I had a friend complaining about the ACA and the costs. While costs go up, a few reports have shown that costs have gone down overall, thought plenty of individual complaints about rising costs. Also, companies pulling out of exchanges. I’m not sure that’s because of not being financially viable. I think it’s more greedy, not enough profit viable.
However, someone posted the Heritage plan from 1989 and said it was dramatically different from the ACA. My response.
I read the pages, and I agree with xxx. The plans are very similar. Require everyone to have insurance, mandate this, provide subsidies, and impose a fine through a check at tax return time. The requirement of family v employers is divergent, but that's not what I'd call very different. It's a step from where we were to where we would like to be. I'd like to see all health care outside of employer plans, but that's a big step to take. Lots of people disagree, and I've yet to see anyone on the GOP side propose this as a modification of the ACA.

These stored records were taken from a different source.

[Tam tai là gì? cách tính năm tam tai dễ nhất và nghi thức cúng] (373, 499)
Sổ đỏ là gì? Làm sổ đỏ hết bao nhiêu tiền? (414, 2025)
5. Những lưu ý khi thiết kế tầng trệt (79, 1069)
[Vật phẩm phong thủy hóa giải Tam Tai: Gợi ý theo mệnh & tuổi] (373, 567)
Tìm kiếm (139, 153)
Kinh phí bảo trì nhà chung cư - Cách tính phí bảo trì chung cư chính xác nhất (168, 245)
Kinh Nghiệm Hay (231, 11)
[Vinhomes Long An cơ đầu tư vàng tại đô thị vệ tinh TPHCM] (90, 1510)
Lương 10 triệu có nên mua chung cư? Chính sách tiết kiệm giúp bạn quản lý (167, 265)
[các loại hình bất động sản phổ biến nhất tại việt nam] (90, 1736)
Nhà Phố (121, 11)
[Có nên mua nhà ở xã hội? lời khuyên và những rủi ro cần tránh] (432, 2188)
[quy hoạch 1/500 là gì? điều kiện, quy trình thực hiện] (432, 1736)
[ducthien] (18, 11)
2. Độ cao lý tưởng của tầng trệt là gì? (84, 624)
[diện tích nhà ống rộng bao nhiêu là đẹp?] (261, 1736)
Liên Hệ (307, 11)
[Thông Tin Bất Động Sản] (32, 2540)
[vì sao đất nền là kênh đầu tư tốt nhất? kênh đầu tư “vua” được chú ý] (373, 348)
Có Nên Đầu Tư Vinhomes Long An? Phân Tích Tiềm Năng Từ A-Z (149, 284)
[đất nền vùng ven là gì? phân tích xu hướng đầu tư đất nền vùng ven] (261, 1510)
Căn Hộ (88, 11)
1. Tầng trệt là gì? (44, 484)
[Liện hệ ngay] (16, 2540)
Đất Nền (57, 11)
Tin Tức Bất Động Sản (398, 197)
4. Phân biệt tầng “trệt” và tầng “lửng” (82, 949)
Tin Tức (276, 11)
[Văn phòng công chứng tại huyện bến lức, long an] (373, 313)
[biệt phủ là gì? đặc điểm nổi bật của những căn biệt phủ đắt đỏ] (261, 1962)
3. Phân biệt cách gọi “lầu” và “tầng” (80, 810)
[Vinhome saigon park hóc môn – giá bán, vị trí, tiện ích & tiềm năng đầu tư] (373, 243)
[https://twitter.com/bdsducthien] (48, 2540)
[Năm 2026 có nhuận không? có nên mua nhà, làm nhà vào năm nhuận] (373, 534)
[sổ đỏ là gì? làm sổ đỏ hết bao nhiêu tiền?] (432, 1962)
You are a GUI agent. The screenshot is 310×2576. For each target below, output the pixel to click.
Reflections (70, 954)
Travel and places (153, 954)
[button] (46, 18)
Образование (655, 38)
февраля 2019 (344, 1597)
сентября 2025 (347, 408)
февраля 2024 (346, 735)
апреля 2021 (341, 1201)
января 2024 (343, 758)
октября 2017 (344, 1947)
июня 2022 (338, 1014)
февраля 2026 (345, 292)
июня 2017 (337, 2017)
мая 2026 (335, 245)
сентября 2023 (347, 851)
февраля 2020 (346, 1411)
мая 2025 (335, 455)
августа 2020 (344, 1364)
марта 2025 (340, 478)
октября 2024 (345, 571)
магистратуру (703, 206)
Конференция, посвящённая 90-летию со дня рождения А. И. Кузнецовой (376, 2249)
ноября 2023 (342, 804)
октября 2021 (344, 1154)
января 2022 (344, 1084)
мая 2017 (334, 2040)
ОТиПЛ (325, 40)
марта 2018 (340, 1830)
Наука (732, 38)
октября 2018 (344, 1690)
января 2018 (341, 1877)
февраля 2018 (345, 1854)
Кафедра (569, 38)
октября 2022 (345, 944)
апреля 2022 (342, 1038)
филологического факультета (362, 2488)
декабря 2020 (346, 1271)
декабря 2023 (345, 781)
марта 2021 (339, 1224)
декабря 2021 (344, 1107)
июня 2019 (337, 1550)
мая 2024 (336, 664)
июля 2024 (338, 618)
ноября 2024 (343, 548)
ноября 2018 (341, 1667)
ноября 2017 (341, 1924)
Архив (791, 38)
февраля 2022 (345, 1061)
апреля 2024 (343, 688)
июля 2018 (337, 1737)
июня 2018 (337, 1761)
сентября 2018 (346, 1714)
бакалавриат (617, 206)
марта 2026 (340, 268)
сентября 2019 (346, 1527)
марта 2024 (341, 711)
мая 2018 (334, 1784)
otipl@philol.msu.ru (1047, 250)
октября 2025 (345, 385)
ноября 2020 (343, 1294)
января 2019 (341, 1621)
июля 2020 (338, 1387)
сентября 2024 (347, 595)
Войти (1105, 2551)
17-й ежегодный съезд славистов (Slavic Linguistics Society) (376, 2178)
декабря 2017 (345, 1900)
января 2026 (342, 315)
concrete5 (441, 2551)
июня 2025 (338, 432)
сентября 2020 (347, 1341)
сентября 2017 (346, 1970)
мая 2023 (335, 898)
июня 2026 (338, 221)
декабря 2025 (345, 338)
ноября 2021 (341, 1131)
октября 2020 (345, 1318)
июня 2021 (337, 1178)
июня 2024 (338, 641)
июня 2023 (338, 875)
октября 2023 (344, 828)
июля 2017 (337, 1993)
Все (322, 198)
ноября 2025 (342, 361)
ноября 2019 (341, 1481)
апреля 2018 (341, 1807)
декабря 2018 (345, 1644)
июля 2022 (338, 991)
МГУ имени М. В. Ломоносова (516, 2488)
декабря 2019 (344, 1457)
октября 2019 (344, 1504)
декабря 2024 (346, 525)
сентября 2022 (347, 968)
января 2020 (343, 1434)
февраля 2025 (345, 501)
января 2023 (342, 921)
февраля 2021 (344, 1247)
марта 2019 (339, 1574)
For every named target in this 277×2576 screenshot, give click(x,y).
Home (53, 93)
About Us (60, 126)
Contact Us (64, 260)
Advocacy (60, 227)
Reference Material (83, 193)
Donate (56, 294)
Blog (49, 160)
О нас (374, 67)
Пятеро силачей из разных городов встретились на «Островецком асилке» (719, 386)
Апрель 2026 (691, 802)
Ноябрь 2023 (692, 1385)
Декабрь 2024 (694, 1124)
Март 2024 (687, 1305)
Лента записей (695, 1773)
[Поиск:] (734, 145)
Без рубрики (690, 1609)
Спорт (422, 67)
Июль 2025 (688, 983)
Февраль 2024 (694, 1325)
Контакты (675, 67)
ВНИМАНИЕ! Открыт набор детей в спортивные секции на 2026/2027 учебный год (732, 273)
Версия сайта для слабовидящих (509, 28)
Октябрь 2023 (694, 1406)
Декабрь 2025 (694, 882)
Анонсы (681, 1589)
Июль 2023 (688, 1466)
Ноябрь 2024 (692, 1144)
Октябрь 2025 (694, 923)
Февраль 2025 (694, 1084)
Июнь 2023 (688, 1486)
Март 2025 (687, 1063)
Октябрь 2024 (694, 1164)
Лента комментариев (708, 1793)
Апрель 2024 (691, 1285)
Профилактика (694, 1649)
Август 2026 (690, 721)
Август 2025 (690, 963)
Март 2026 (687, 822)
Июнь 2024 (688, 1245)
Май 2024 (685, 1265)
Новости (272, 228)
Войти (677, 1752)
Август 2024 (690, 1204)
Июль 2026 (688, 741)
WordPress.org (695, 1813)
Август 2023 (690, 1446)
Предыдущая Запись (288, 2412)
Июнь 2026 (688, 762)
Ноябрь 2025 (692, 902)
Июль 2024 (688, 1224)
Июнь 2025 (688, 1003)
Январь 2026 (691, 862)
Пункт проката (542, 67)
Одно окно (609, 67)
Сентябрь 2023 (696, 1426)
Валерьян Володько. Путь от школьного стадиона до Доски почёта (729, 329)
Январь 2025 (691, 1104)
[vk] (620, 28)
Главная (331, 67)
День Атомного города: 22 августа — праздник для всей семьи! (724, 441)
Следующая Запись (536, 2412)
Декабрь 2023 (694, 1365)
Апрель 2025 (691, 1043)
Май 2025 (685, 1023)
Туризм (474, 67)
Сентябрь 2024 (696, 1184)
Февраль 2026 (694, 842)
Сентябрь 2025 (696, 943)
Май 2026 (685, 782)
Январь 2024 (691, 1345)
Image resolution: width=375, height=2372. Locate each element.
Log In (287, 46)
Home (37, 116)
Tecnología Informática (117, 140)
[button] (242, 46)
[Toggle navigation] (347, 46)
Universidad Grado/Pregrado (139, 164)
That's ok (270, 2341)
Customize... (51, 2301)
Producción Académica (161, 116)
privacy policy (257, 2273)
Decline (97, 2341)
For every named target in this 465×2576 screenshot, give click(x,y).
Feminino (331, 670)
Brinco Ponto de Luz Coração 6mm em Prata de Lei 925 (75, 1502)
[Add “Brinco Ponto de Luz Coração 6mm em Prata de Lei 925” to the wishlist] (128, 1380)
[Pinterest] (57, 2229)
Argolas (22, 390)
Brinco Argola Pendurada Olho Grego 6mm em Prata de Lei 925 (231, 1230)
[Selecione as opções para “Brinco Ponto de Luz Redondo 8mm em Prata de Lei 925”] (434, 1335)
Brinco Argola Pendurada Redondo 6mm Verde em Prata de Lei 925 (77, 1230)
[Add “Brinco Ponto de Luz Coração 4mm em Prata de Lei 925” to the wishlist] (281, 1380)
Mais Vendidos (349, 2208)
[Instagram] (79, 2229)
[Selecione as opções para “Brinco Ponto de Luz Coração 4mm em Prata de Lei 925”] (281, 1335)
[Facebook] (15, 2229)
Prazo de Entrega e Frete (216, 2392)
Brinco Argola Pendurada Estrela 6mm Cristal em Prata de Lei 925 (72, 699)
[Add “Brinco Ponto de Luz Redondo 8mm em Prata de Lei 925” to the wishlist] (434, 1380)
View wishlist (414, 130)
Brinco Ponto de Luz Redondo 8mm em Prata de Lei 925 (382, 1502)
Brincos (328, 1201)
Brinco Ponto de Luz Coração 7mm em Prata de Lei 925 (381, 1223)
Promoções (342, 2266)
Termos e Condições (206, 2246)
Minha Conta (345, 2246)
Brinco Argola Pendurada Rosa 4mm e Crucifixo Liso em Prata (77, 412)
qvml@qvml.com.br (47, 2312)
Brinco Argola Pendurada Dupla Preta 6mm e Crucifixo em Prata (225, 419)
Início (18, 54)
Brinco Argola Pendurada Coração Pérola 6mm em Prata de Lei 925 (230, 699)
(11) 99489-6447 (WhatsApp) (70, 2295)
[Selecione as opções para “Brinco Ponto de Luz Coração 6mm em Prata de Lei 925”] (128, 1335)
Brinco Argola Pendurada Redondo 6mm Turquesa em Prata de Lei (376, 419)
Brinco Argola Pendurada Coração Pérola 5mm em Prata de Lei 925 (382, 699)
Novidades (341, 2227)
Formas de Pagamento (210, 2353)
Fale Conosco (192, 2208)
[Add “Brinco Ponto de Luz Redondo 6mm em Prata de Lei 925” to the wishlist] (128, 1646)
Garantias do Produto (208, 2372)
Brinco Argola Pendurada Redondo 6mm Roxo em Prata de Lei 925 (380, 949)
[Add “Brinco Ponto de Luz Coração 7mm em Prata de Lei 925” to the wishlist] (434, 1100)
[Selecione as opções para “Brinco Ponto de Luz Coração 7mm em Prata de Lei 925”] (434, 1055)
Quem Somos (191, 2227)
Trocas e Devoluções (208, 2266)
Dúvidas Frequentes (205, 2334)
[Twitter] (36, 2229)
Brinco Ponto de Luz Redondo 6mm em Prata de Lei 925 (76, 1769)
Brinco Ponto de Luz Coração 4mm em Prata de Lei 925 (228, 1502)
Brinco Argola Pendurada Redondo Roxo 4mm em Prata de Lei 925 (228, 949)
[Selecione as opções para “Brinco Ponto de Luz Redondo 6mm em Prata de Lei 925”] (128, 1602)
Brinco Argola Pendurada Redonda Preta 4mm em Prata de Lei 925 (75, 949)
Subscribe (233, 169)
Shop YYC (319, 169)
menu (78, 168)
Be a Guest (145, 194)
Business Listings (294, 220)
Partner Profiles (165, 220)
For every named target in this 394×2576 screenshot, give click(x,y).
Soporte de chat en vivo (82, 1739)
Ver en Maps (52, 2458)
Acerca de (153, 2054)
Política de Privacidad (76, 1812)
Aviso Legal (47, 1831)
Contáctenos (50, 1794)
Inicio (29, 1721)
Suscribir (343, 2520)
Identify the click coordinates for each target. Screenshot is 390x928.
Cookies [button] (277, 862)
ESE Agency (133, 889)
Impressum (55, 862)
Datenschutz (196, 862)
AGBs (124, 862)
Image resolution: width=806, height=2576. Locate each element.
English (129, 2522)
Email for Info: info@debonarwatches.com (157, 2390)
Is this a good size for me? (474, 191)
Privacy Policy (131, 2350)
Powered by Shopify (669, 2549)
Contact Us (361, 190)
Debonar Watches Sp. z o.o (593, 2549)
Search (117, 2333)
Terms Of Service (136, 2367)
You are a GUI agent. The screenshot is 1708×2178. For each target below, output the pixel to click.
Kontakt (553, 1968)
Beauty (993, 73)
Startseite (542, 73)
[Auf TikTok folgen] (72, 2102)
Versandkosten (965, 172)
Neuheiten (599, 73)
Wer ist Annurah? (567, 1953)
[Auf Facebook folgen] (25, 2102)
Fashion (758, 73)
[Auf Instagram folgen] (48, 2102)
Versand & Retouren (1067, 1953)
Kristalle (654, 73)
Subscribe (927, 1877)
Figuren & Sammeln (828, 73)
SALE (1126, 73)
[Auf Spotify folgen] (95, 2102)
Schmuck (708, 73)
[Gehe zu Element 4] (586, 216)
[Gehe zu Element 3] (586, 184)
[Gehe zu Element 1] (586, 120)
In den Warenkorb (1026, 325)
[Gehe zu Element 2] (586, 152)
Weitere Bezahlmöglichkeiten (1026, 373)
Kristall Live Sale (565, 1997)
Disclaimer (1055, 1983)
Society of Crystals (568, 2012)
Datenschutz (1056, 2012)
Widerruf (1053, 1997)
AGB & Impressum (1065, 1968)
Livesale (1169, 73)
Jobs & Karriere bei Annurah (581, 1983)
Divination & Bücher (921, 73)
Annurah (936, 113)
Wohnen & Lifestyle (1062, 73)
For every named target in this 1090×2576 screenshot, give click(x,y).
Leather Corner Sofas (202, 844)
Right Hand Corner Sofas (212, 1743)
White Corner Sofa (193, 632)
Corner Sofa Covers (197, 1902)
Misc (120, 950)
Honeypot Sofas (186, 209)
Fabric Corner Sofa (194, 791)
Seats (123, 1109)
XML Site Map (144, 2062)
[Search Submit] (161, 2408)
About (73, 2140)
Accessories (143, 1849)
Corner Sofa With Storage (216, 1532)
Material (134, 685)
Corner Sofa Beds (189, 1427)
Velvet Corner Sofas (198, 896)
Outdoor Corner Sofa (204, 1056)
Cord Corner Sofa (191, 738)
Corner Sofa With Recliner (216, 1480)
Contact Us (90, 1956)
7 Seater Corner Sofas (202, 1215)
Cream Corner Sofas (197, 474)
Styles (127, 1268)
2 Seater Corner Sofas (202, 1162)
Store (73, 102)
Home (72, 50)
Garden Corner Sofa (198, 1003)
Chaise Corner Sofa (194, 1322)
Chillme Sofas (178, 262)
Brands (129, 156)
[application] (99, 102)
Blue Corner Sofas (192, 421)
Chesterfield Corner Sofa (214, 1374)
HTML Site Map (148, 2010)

I didn't se anything about catastrophic plans and self-insurance. There is hedging about having the government have some input into plans in a limited basis, which could be debated.
I would say that the ACA is a good step forward. Certainly it can be improved, it also should be better implemented in different states. I can find plans that are in the $12k range (silver) and gold plans in the $15k range in CO. Some of the problems exist in that insurance is state based, which causes dramatic swings in prices. So if you're a states’ rights person, this is how things work. If you're a federal rights, you bemoan this. Neither is right, just different.
I think in the discussion of the ACA we've lost some objectivity and rationality. I think the goals and aims were worthwhile and mostly achieved, but there is some failure. Some is poor design (employer burden) some is poor implementation and obstructionism by the GOP, who have continually and constantly refused to try and put the citizens of this country above their party success. Fuck them.
At the end of the day, insurance companies are greedy bastards that want to make millions (for a few people) while there is relatively little concern over the actual health of individuals. There is a need for regulation if we are going to use insurance companies. I'd like to see a high guideline (And limit) at the federal level, but really more state/local review of what profits are allowed. I'd also want to require complete pricing disclosure. Transparency would help.
I have no idea how to get consumers to better manage healthcare. If the costs are low, they will abuse and overuse the system, as pointed out in the Heritage document. Not many, but perhaps we should manage or limit those individuals from using the system this way rather than limit everyone. How we do that? No idea. Someone smarter will have to come up with ideas.
However if costs are high, people avoid healthcare and possibly preventing other issues. Not to mention cultural issues of people not actually wanting/trying to take care of themselves.
This is a mess, but blaming the ACA or the GOP isn't helpful. Come up with something workable and talk to your congress people. Sticking with talking points and parties continues a mess.